GIVEN REQUEST 1> Reproduce the Zenith FAQ word for word from "This animation demonstrates" up to and including "sharing your location.".
GIVEN REQUEST 2> Continue the Zenith FAQ past its final sentence.

EXCERPT TO READ>
---*---
About Zenith

Github Page

Q: The stars don't actually move that fast. What's going on?

A: When you see the real stars outside they're not moving that fast. But they do move, say over the course of hours. And in just 30 seconds, they must move across some tiny sliver of the sky. What if that sliver took up your whole screen?

My goal: zoom in enough so that the amount a star moves in 30 seconds would span the screen. Then we'll actually see the earth turning.

The ZenithTrack window covers a patch of sky the size of a grain of rice, held at arm's length.

A View from space (click to explore a 3D model)

This animation demonstrates earth's rotation and your zenith point sweeping a path across the celestial sphere.

Q: Why did the website request to know my location, and what do you do with that information?

A: It asks in order to show the sky over your particular location. That information never leaves your computer. We (smorgasb.org) never see it. You can decline, and it will default to showing the the view overhead Stonehenge. Depending on your device's settings, the location request itself may be suppressed - ie, your browser may not offer the option of sharing your location.

Q: What are the grid lines?

A: They are the coordinate grid on the “Celestial Globe” (see the interactive model above), and are 0.5 arcminutes per side. Just like latitude & longitude on earth, the RA lines (longitude) get closer, the farther north you go, and the Declination lines (latitude) have a constant height.
---*---
LISTING>
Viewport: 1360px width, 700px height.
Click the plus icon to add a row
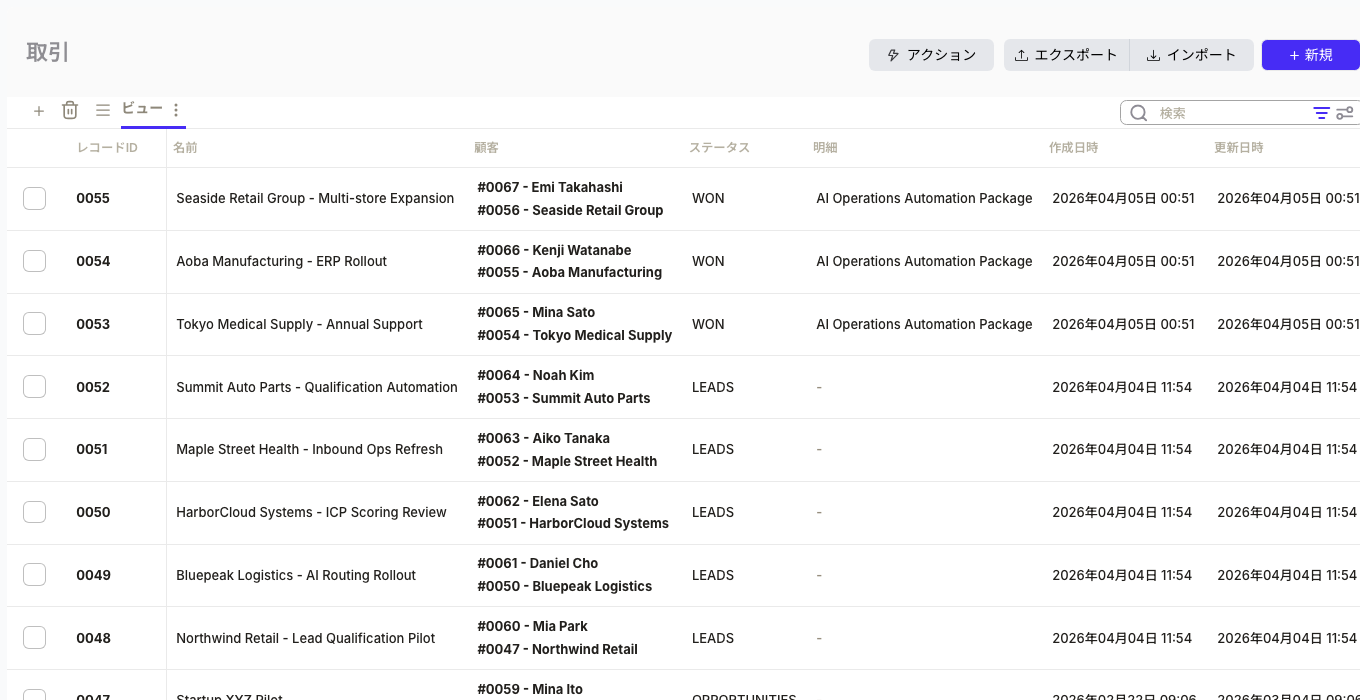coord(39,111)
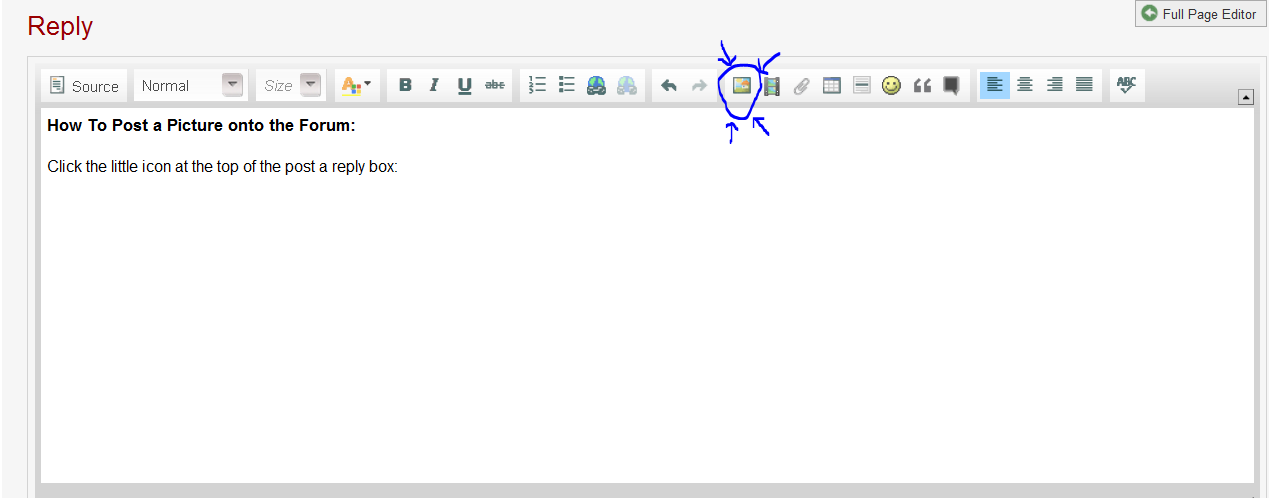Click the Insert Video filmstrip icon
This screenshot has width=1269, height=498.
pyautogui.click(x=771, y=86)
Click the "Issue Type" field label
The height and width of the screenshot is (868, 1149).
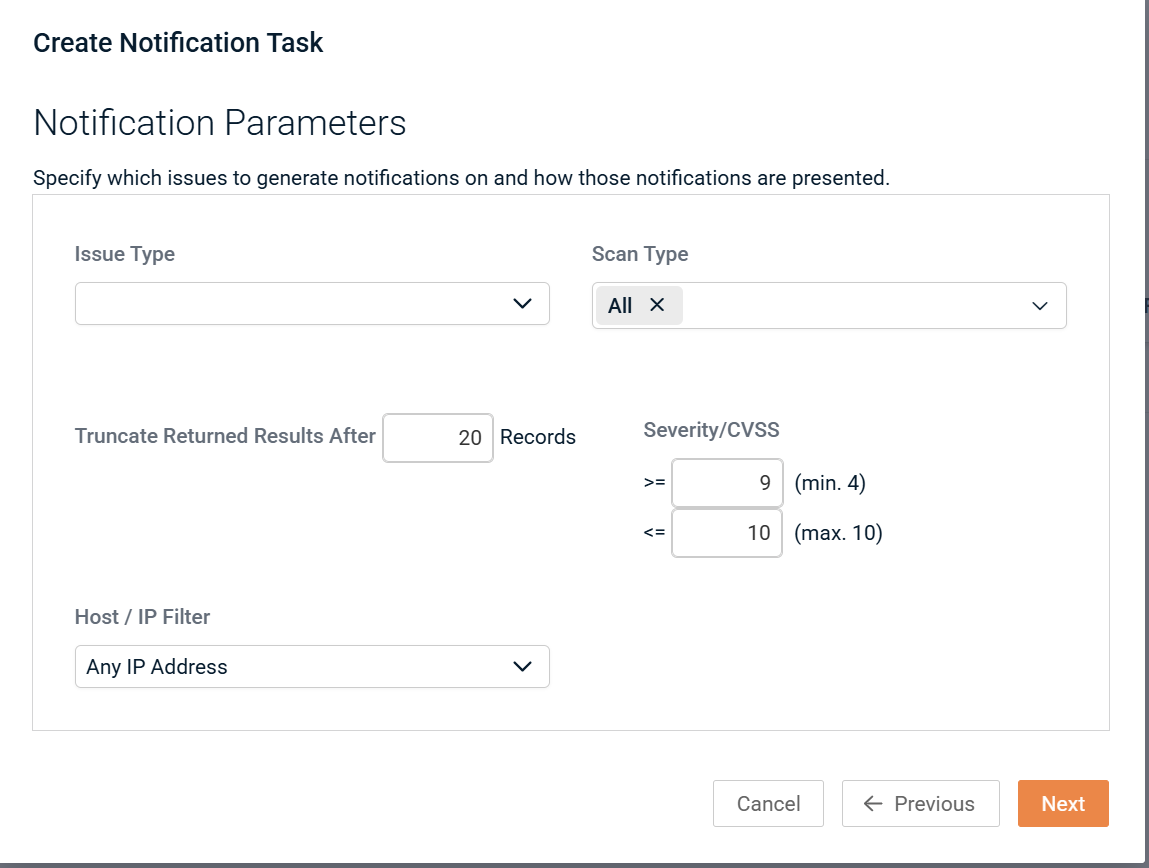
---*---
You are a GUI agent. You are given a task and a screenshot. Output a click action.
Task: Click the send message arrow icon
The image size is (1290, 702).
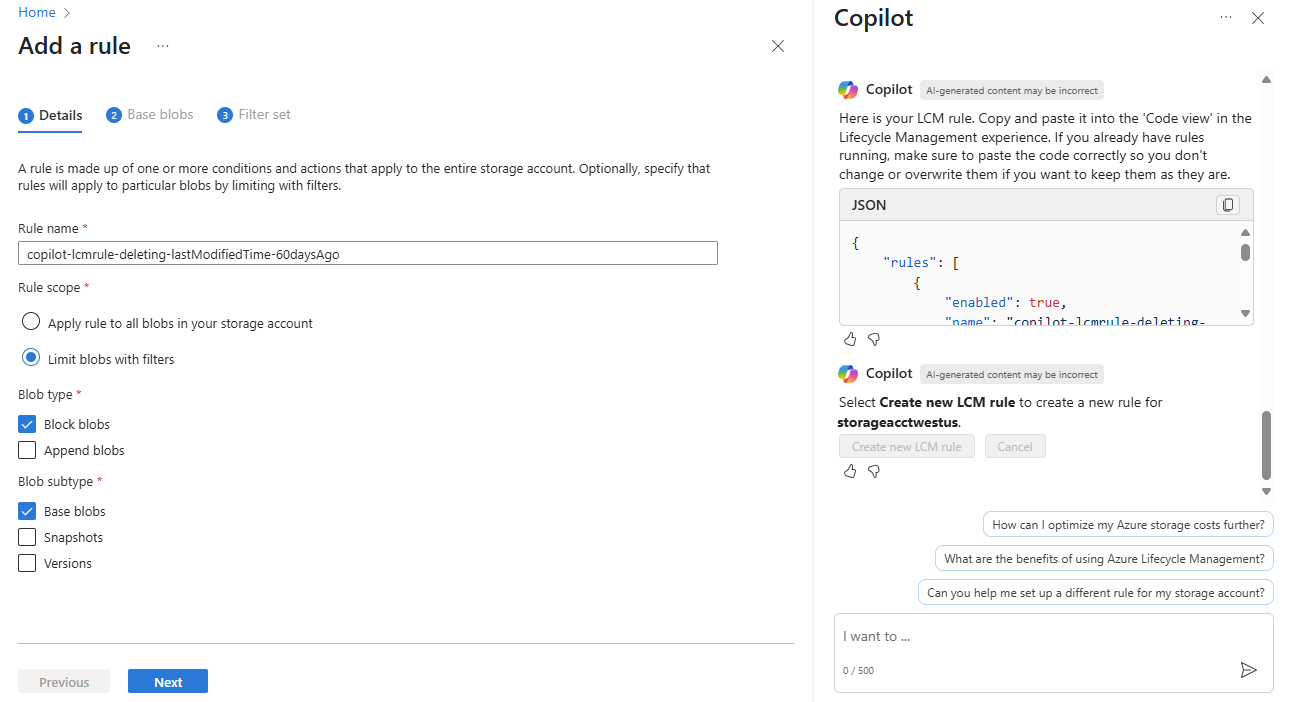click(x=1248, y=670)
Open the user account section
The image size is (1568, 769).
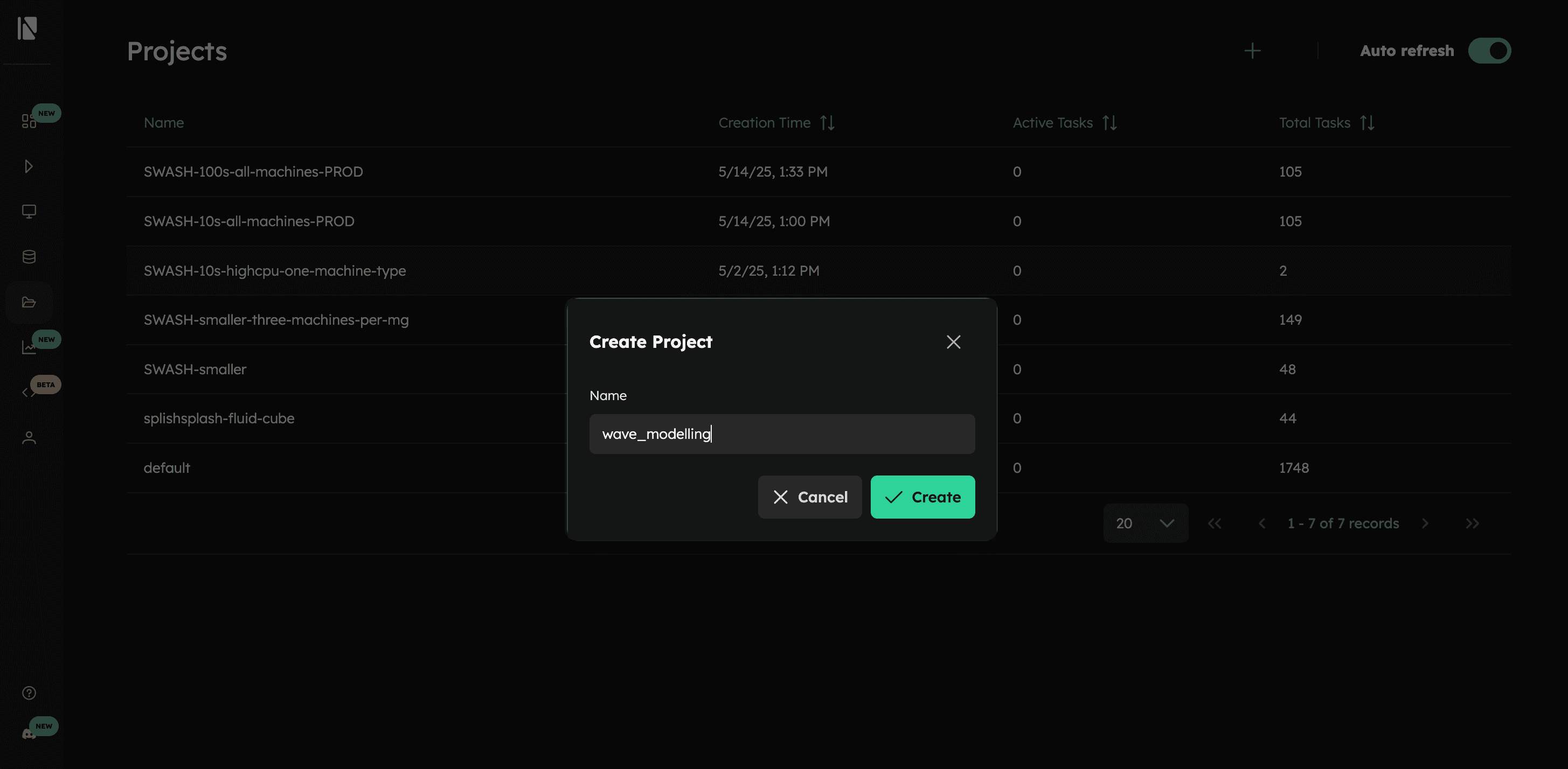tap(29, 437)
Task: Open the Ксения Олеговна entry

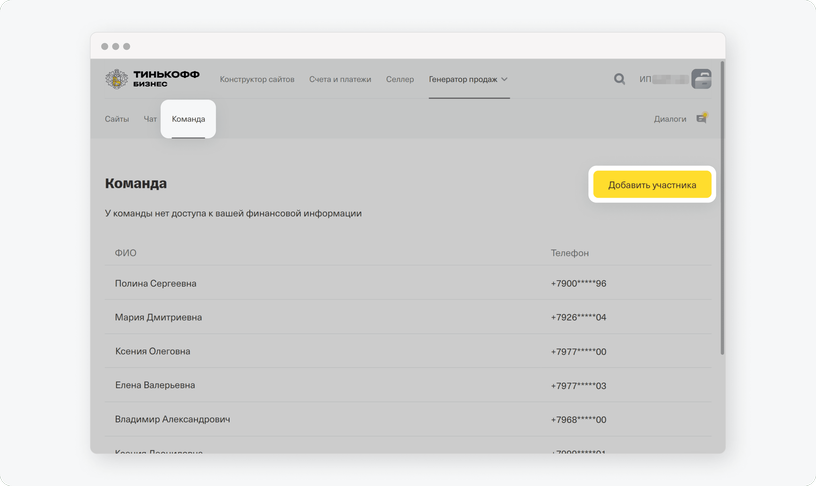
---*---
TASK ANSWER 1>
This animation demonstrates earth's rotation and your zenith point sweeping a path across the celestial sphere.

Q: Why did the website request to know my location, and what do you do with that information?

A: It asks in order to show the sky over your particular location. That information never leaves your computer. We (smorgasb.org) never see it. You can decline, and it will default to showing the the view overhead Stonehenge. Depending on your device's settings, the location request itself may be suppressed - ie, your browser may not offer the option of sharing your location.

TASK ANSWER 2>
About Your Personal Ribbon

ZenithTrack shows a strip of the sky, a thin ribbon, one rice-grain tall, about 2,500 rice-grains long. It repeats every sidereal day, (23 hours 56 minutes). It repeats exactly, and doesn't change with the seasons. You share this view with everyone else on earth at your exact latitude. People due east or west of you get the same movie, but starting at a different time.

This viewport is so slim that it is completely different for someone just 5 miles north or south of you. They get a completely different ribbon.

People north/south of you: different movie

People due east/west of you: same movie, different times

Image Source: Pan-STARRS astronomical survey, data hosted at the MAST archive at Space Telescope Science Institute

Pan-STARRS1 home page
Space Telescope Science Institute

Special thanks to the STScI help desk at for their superb and prompt support!

Making earth’s rotation visible requires a field of view on the order of arcminutes. For a browser window ~1k pixels wide, PanSTARRS meets this critical need with a resolution of 0.26 arcseconds/pixel.
1000px x 0.26”/px = 260” = 4.33’

PanSTARRS makes this observatory feasible with the necessary:

• resolution
• broad sky coverage
• of visible light

That said, it’s not the ideal image set for our purpose. While it has the resolution and coverage, PanSTARRs' primary mission was moving object detection (near-earth asteroids, etc.) and deep field sensitivity, not providing presentable images of known stars. Hence one tradeoff is frequent oversaturation. Any major star blows out the sensor and shows color distortions. See below.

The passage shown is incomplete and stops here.